[[ Document text, beginning ]]
Triumphalism on Berlin Wall Anniversary Is Unfounded

A false note of triumphalism is marking the twentieth anniversary of the dismantling of the Berlin Wall.
Certainly, the demise of the Stalinist system that ruled the Soviet Union and Eastern Europe was for the good. But it is wrong to assert—as many commentators are doing—that the people there lived happily ever after once they adopted the free market path.
UNC-Chapel Hill Professor Steven Rosefielde estimates that there were three million excess deaths in Russia in the 1990s due to Yeltsin’s shock therapy program of a rapid transition to the free market. And Professor Stephen Cohen, one of the leading American experts on Russia, lays out the devastation that the market wrought on that country.
“Since 1991, Russia’s realities have included the worst peacetime industrial depression of the twentieth century; the degradation of agriculture and livestock herds even worse in some respects than occurred during Stalin’s catastrophic collectivization of the peasantry in the early 1930s; … the impoverishment or near-impoverishment of some 75 percent or more of the nation; more new orphans than resulted from Russia’s almost 30 million casualties in World War II; and the transformation of a superpower into a beggar state,” writes Cohen of the early record of the free market in Russia in “Failed Crusade: America and the Tragedy of Post-Communist Russia.”
Even Poland—the poster child for a successful changeover to capitalism in a recent NPR series—suffered terribly in the transition. Poland recovered to its pre-1989 level “after six very lean years, particularly the very early ones when, with subsidies abolished, prices rose sharply and the living standards dropped substantially,” wrote the late Daniel Singer of The Nation magazine in “After the Fall: 1989 and the Future of Freedom.”
It is anyway an odd moment to crow about the triumph of the free market, with the planetary meltdown caused by unfettered capitalism.
Today's global economic crisis has revealed the organic defects of the present model of Western development that was imposed on the rest of the world as the only one possible,” comments (none other than) Mikhail Gorbachev in a piece distributed by the Progressive Media Project. “It has showed that not only bureaucratic socialism but also ultra-liberal capitalism was in need of profound democratic reform in effect, its own kind of Perestroika.”
“The financial and economic crisis was made in the west, but has hit hardest in the east,” The Guardian reports. “After years of growth far outstripping rates in the west, governments in Hungary, Latvia, and Romania have fallen, economies have slumped, and leaders have had to call in the salvage squads from the International Monetary Fund.”
So, what’s been the free market’s legacy to Russia and Eastern Europe?
“1989 unleashed across the region and then the former Soviet Union free-market shock therapy, mass robbery as privatization, vast increases in inequality, and poverty and joblessness for tens of millions,” The Guardian reveals. Not surprisingly, “57 percent of eastern Germans believe the GDR had ‘more good sides than bad sides,’ and “only one in five Hungarians believes that the country has changed for the better since 1989, only 11 percent of Bulgarians think ordinary people have benefited from the changes and most Russians and Ukrainians regret the disintegration of the Soviet Union.”
[[ Document text, end ]]
• [Task to complete]:
Continue the piece on triumphalism at the Berlin Wall anniversary, starting after its final paragraph, which ends with the poll figures on eastern Germans, Hungarians, Bulgarians, Russians and Ukrainians.
[[ Data records, beginning ]]
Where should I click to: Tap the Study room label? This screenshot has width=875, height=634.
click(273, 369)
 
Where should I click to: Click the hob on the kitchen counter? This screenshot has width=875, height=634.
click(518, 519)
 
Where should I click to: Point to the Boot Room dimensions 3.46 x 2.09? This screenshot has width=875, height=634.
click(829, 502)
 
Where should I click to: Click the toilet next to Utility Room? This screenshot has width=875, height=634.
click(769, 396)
[[ Data records, end ]]
• [Answer space]:
Another claim that comes not only from conservatives is that Ronald Reagan deserves full credit for the breakdown of the Berlin Wall and, hence, the eventual implosion of communism. Commentators love to especially cite his line, “Mr. Gorbachev, tear down this Wall.”
But as James Mann points out in a really detailed examination of Reagan’s speech in the recently published “The Rebellion of Ronald Reagan,” this is a complete misinterpretation.
“The triumphal school fails to explain the connection between Reagan’s speech and the events of 1989,” Mann writes. “Even more problematically, the triumphal school ignores Reagan’s actual policies toward the Soviet Union at the time of the Berlin Wall speech.”
“What happened in the Soviet Union happened mainly for domestic reasons,” Gorbachev told me in an interview in 2003 in response to my question about whether Reagan’s hardline stance caused the death of communism. “When it became clear to us that the one-party model was mistaken, we rejected that model.”
Plus, to give Reagan the central role in this saga completely ignores the part that dissidents within the Eastern Bloc and the peace movement in the West played in bringing down the system.
“The cacophonous demand for an end to the nuclear madness resonated first throughout Europe and then quickly in the United States,” writes analyst John Tirman in “After the Fall.” “It found a soulmate of sorts in the new Soviet leader, who somehow opened his mind to new ideas for disarmament and cooperation. That the peace movement stood at both ends of this triumph, creating a loud and persistent echo from West to East and back again, is one of the great achievements of the twentieth century.”
Reagan had little to do with the collapse of communism. And the system that replaced it has caused severe problems of its own.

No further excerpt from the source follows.